There should be laws, with criminal consequences, that protect our privacy but essentially every government is of the opinion that actual privacy should never exist online because they think it’s better to sacrifice everyone’s privacy than to let a single criminal go undetected.
This is why you see all Western governments simultaneously running “think of the children” campaigns as they slowly manuver the Internet into requiring every device be identifiable and linked to a person.
This is why the end-to-end encrypted communication providers are also being pressured right now. Because with systems built using encryption to enforce the rules are actually private.
Governments know this, as they heavily rely on encrypted communication systems. They just don’t want anybody else to have that privilege.
higgsboson@piefed.social 3 days ago
There are no private spaces online,
your privacy is at the whim of whoever owns the servers
Which is it? It logically cant be both. I own at least a dozen servers.

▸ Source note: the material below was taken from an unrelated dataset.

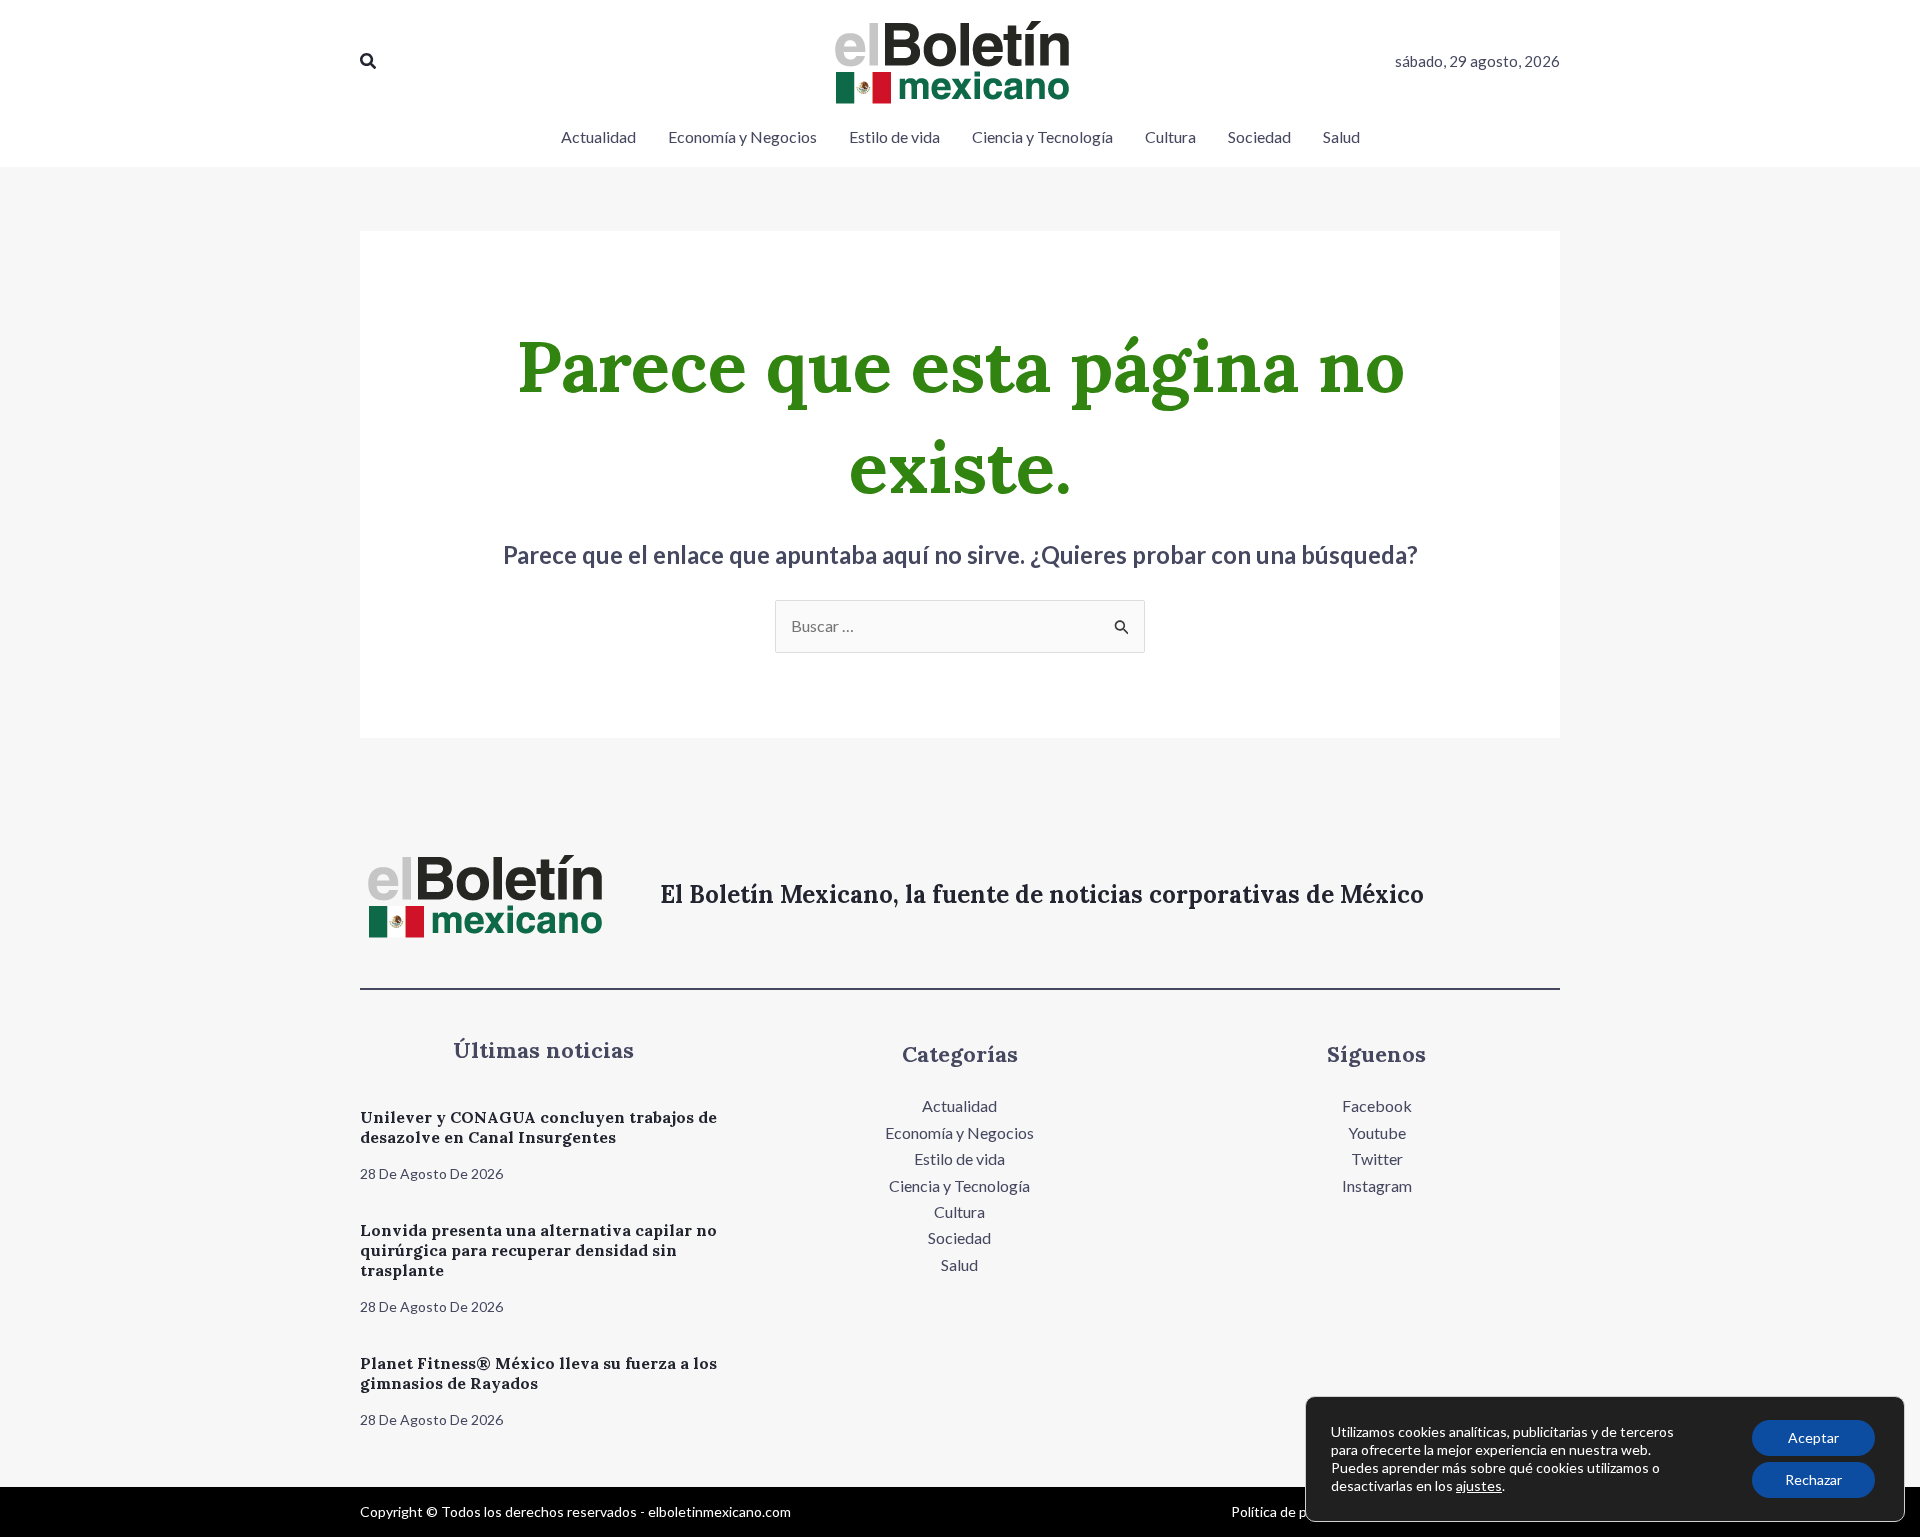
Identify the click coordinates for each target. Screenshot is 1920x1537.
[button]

LifeInMultipleChoice@lemmy.dbzer0.com 3 days ago
People complaining here that security was to lax, people complaining in the next thread that the libre dev is the victim because security was to high.
Is it possible to get both balanced, yes. But it will never make everyone happy.
semperverus@lemmy.world 4 days ago
Both the company, for failing to protect its users; and a large majority of its users, for doxxing and libel.
possumparty@lemmy.blahaj.zone 3 days ago
I’m not going to hold it against women for having a private group to tell on predatory dudes when this existed and nobody ever faced any consequences. What We Learned About the 70K-Person Telegram Channel on How to Rape Women
mang0@lemmy.zip 3 days ago
Arguing that tea was for “telling on predatory dudes” is like saying backdooring encryption is to catch people spreading CP.
zarkanian@sh.itjust.works 3 days ago
That’s what the creator of the site said it was for.
semperverus@lemmy.world 3 days ago
This is some Grade-A whataboutism right here.
Of COURSE the people in that group chat deserve punishment, and probably the same 20 years that French(?) guy got depending on who all did what.
Just because that happened though doesn’t excuse that this happened. The company did a horrendous thing by holding onto highly sensitive and private data it said it should have deleted, AND the userbase was absolutely vile and abusive towards men.
All three things need to see justice brought to them, and you should not excuse one just because another happened and wasn’t dealt with properly.
socialsecurity@piefed.social 3 days ago
Just another story where victims go on to become absuers it seems.